- [Passage]
☆ ☆ ☆

Discrimination can certainly take a wide assortment of forms, but the culture that has been fostered within Activision-Blizzard has mostly been one that threatens women, minorities, and workers attempting to organize unions. According to a lawsuit filed by a former ABK executive, the company was allegedly discriminatory against older white men as well.
The lawsuit, which was filed by a 57-year-old former tech executive, calls out several instances in which he feels he was directly targeted by ABK leadership for his age and nationality.
It alleges that Bobby Kotick said in a leadership conference that the studio having “too many old white guys” was a “problem” and equating those remarks to a pair of white executives leaving “based, at least in part, on Kotick’s ageist remarks.” The plaintiff also believes that he was passed over for a promotion without merit, despite one of the departing executives suggesting he would be a good replacement; the job went instead to a younger non-white employee who then became the plaintiff’s manager, who allegedly created a toxic work environment and criticized the plaintiff’s work to a point that his merit-based salary increase was hampered.
The suit also accuses ABK of brushing aside a counter-complaint the man filed after a female co-worker made “discriminatory and defamatory accusations” about him to human resources. The suit claims that the plaintiff “asked for ‘checks and balances’ and made clear that [he] ‘was the first person to sound an alarm that a larger issue might be brewing,'” but his request to HR was ignored.
He would later be among 200 employees who were laid off as part of a restructuring effort by ActiBlizz this past August, including six other men aged 47 or older. Since then, ABK has recently had new job postings for the central tech department that he was fired from. “Activision placed profits over people by terminating the older, higher paid executives,” the suit argues.
The former exec is seeking damages for loss of earnings, negative impact to career advancement, reputational damage, emotional distress, wrongful termination, and legal costs. Activision-Blizzard declined to comment to reporting sources on the case.

☆ ☆ ☆

- [Available data]
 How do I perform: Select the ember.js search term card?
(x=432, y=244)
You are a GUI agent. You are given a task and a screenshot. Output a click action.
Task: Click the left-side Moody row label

☆ ☆ ☆

- [Task statement] Reproduce the lawsuit article word for word, starting with "It alleges that" and going on through "increase was hampered.".

- [Written reply]
It alleges that Bobby Kotick said in a leadership conference that the studio having “too many old white guys” was a “problem” and equating those remarks to a pair of white executives leaving “based, at least in part, on Kotick’s ageist remarks.” The plaintiff also believes that he was passed over for a promotion without merit, despite one of the departing executives suggesting he would be a good replacement; the job went instead to a younger non-white employee who then became the plaintiff’s manager, who allegedly created a toxic work environment and criticized the plaintiff’s work to a point that his merit-based salary increase was hampered.